Lezione 4: Stiffness and weight Flashcards
What is the material’s response to stress?
A materials responses to stress (loading) with strain (change of shape)
What is stiffness?
The resistance to change of shape that is elastic: the material will return to its original shape when unloaded
What is strength?
The resistance to permanent distortion or total failure
Are stress and strain material properties?
No they’re not, they describe a stimulus and a response
Are stiffness and strength material properties?
Yes, they are measured by:
- STIFFNESS: elastic modulus E, elastic limit sigma y
- STRENGTH: tensile strength sigma ts
Which are the main modes of loading?
- Axial tension (causes tensile strain)
- Compression (causes compressive strain)
- Bending
- Torsion
- Bi-axial tension or compression
Describe stress-strain curve for brittle response
The entire response is elastic, we have no plastic deformation. The yield strength is not reached before failure. Young’s modulus is determined by calculating the slope of the region under the line
Describe stress-strain curve for ductile response
The tensile strength is the maximum stress on the curve- The yield strength is determined by standard offset methods. Permanent deformation occurs at stresses beyond the yield strength, and past this point the material will not return to its original shape
Is there another way to cause strain?
Yes, strain can be caused not only from stress; however, stresses can develop if strain is constrained.
Which chart can help us find materials that are both stiff and light?
The modulus-density chart
Which chart can help us find materials that are both stiff and cheap?
The modulus-relative cost chart
What is meant by anisotropy/anisotropic materials?
Materials that are considered anisotropic have their properties dependant upon which direction in the material they are being measured.
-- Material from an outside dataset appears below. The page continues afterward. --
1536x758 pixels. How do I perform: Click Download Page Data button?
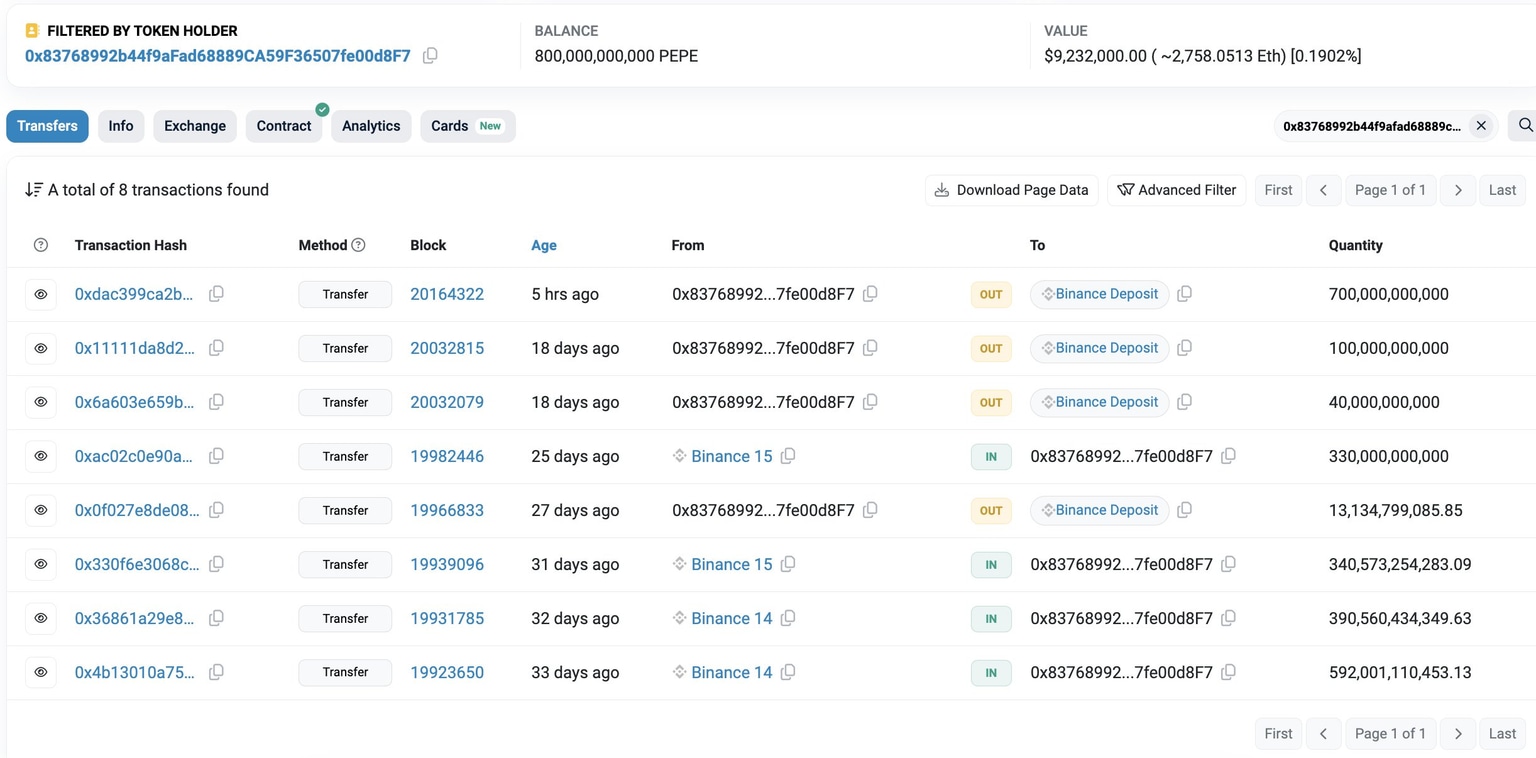click(1011, 190)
For example, woods are stiffer along the grain; fiber composites are stronger and stiffer parallel to the direction of the fibers than perpendicular to them
Talk about atomic packing for different materials
-Crystalline structures: most materials are crystalline, meaning they have a regularly repeating pattern of structural units. Atoms behave as if they are hard spheres.
In glasses we find ad amorphous structure that is maintained and allowed by rapid cooling.
For polymers, we find a carbon-carbon backbone with different side groups. Polymer chains bond to each other through weak hydrogen bonds. We can find 4 different situations:
-no regular repeating of polymer chains, resulting in a glassy or amorphous structure.
-regions in which polymer chains line up and form crystalline patches
-occasinal cross-linking allowing the polymer to stretch, typical of elastomers
-heavily cross-linked polymers exhibit chain sliding, typical of epoxy.
What is meant by cohesive energy and what is its correlation to the elastic modulus E?
Atoms are held together by bonds that behave like springs. The strength of these bonds is measured by cohesive energy.
Bond stiffness largely determines the value of the elastic modulus (see formula)
Talk about the elastic moduli of elastomers
Undeformed polymer chains have high randomness, so high entropy. When the polymer chain gets stretched, it resembles a crystalline structure, therefore the entropy is decreased. For elastomers E is generally low and increases with temperature.